LI Hong-yu ¹, FU Dong-lai ²

(1. Network Center, Shanxi Finance & Taxation College, Taiyuan 030024, China; 2. Institute of Electronics and Computer Science & Technology, North University of China, Taiyuan 030051, China)

Received:2012-12-13 Online:2014-05-15 Published:2014-05-14

一种改进的组签名平台配置远程证明机制

李宏宇¹，付东来²

(1. 山西省财税专科学校网络中心，太原 030024；2. 中北大学电子与计算机科学技术学院，太原 030051)

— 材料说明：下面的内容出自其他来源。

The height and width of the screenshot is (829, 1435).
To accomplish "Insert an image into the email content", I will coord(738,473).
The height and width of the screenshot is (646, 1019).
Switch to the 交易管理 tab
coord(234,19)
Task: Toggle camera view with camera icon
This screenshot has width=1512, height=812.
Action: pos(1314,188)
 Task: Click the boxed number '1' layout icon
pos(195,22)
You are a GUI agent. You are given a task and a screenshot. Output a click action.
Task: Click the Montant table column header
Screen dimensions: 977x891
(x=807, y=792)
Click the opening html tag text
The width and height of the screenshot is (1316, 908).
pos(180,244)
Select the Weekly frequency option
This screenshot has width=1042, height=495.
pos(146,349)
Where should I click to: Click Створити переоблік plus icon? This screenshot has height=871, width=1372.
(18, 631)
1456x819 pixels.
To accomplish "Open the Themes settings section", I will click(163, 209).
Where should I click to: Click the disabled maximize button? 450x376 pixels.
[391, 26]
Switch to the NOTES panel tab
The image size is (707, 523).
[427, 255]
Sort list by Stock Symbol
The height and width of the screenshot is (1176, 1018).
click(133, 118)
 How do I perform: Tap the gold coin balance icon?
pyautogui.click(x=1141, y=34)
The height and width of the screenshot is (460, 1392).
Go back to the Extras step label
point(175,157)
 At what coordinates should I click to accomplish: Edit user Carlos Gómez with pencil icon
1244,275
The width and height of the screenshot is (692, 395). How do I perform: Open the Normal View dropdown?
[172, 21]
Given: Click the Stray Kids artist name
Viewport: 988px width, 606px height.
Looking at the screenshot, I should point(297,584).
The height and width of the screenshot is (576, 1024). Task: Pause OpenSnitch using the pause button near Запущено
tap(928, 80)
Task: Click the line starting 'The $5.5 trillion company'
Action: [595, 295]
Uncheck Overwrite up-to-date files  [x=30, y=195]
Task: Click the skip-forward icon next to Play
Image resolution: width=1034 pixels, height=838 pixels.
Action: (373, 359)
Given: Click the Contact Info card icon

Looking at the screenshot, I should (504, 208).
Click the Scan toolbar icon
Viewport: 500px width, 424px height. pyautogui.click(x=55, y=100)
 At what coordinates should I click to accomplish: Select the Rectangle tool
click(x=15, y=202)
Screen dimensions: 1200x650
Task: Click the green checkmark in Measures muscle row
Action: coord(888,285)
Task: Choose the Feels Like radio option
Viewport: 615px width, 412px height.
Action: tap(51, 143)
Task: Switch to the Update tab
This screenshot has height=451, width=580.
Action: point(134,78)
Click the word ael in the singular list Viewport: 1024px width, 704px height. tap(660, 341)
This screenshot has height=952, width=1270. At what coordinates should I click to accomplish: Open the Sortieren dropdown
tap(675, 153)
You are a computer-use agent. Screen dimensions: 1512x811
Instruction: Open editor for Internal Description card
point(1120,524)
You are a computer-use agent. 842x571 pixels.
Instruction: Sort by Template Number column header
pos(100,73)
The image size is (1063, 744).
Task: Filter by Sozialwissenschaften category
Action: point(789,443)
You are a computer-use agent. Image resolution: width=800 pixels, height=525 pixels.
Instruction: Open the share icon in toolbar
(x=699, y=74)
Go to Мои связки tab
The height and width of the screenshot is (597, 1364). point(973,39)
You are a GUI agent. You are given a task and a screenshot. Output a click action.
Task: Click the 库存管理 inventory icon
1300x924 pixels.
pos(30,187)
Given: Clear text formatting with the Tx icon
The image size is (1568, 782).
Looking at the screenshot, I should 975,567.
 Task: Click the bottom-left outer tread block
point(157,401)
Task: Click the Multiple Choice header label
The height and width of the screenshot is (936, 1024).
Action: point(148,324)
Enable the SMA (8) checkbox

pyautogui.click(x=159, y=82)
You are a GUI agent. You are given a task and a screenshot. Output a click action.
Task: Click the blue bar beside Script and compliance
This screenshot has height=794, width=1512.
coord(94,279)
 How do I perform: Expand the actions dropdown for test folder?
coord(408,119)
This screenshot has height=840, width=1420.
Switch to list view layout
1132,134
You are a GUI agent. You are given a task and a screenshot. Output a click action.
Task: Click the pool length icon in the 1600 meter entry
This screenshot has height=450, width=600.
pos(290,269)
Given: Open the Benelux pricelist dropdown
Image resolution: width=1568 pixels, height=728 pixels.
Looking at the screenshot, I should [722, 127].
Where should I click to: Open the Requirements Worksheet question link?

作者简介:李宏宇(1979－)，男，硕士，主研方向：网络信息安全，可信计算；付东来(通讯作者)，讲师、博士研究生。
基金资助:
山西省科技攻关计划基金资助项目(20090322004)；中北大学自然科学基金资助项目(2013)。

Abstract

Abstract: In order to improve efficiency, privacy protecting and scalability of remote attestation, a new method to measure the integrity of trusted entities is proposed. The method based on Remote Attestation based on Merkle Hash Tree(RAMT) takes the frequency of trusted entities into account. It leverages multiple techniques including group signatures and dynamic Huffman algorithms. Thus, it reduces dramatically storage space to store measurement log of executables and hides information of specific software and cuts down a length of the path of verification. These algorithms including software distribution, integrity measurement and verification are given and their advantages are described from three aspects including verification efficiency, privacy protection and scalability. Analysis shows the ability of the protection privacy is enhanced. The efficiency and the scalability of the remote attestation are improved highly.

Key words: trusted computing, remote attestation, group signature, Merkle Hash tree, privacy protection, scalability

摘要： 针对远程证明效率低、隐私保护能力及可伸缩性差的问题，提出一种基于可动态调整的非平衡Merkle哈希树的平台配置远程证明机制。借鉴Merkle哈希树远程证明方案，考虑可信实体完整性度量值被请求的概率，综合利用组签名技术和动态Huffman树构造算法的优势，不仅能大幅减少可信实体度量日志的存储空间，屏蔽具体的可信实体的哈希值，而且缩短认证路径长度。给出具体的软件分发算法、完整性度量和验证算法，并从验证效率、隐私保护和可伸缩性3个方面分析算法的优势。分析结果表明，该机制可提高远程证明算法的效率、隐私保护能力及可伸缩性。

关键词: 可信计算, 远程证明, 组签名, Merkle Hash树, 隐私保护, 可伸缩性

CLC Number:

TP309

LI Hong-yu, FU Dong-lai. An Improved Platform Configuration Remote Attestation Mechanism of Group Signatures[J]. Computer Engineering, doi: 10.3969/j.issn.1000-3428.2014.05.021.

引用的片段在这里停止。